Your goal:
In the entries below, substitute "Identify the element" for every occurrence of "Describe the element", and leave everything else unchanged.

Supplied entries:
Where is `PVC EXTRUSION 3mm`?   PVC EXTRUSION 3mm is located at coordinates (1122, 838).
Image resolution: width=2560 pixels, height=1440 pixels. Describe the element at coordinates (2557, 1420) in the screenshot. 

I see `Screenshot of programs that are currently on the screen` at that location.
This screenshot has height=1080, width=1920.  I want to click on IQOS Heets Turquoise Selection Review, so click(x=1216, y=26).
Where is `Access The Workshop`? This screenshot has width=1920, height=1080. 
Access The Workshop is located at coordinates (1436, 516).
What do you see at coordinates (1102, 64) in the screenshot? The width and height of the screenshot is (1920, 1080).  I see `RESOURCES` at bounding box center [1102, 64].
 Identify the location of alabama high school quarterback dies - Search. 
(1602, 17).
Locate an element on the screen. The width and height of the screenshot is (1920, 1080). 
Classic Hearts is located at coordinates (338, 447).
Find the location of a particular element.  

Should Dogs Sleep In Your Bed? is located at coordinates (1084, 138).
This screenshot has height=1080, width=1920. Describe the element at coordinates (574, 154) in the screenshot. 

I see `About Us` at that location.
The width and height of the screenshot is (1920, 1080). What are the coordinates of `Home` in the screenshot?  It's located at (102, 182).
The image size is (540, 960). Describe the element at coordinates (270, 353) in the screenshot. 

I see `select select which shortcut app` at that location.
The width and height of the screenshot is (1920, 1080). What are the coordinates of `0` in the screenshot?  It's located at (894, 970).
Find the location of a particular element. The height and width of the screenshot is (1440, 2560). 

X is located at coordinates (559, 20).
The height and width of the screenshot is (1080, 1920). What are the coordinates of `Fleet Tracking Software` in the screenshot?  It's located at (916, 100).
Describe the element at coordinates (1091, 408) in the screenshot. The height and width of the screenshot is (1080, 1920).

Complete answer:
Where is `PVC EXTRUSION 3mm`?   PVC EXTRUSION 3mm is located at coordinates (1122, 838).
Image resolution: width=2560 pixels, height=1440 pixels. Identify the element at coordinates (2557, 1420) in the screenshot. 

I see `Screenshot of programs that are currently on the screen` at that location.
This screenshot has height=1080, width=1920.  I want to click on IQOS Heets Turquoise Selection Review, so click(x=1216, y=26).
Where is `Access The Workshop`? This screenshot has width=1920, height=1080. 
Access The Workshop is located at coordinates (1436, 516).
What do you see at coordinates (1102, 64) in the screenshot? The width and height of the screenshot is (1920, 1080).  I see `RESOURCES` at bounding box center [1102, 64].
 Identify the location of alabama high school quarterback dies - Search. 
(1602, 17).
Locate an element on the screen. The width and height of the screenshot is (1920, 1080). 
Classic Hearts is located at coordinates (338, 447).
Find the location of a particular element.  

Should Dogs Sleep In Your Bed? is located at coordinates (1084, 138).
This screenshot has height=1080, width=1920. Identify the element at coordinates (574, 154) in the screenshot. 

I see `About Us` at that location.
The width and height of the screenshot is (1920, 1080). What are the coordinates of `Home` in the screenshot?  It's located at (102, 182).
The image size is (540, 960). Identify the element at coordinates (270, 353) in the screenshot. 

I see `select select which shortcut app` at that location.
The width and height of the screenshot is (1920, 1080). What are the coordinates of `0` in the screenshot?  It's located at (894, 970).
Find the location of a particular element. The height and width of the screenshot is (1440, 2560). 

X is located at coordinates (559, 20).
The height and width of the screenshot is (1080, 1920). What are the coordinates of `Fleet Tracking Software` in the screenshot?  It's located at (916, 100).
Identify the element at coordinates (1091, 408) in the screenshot. The height and width of the screenshot is (1080, 1920).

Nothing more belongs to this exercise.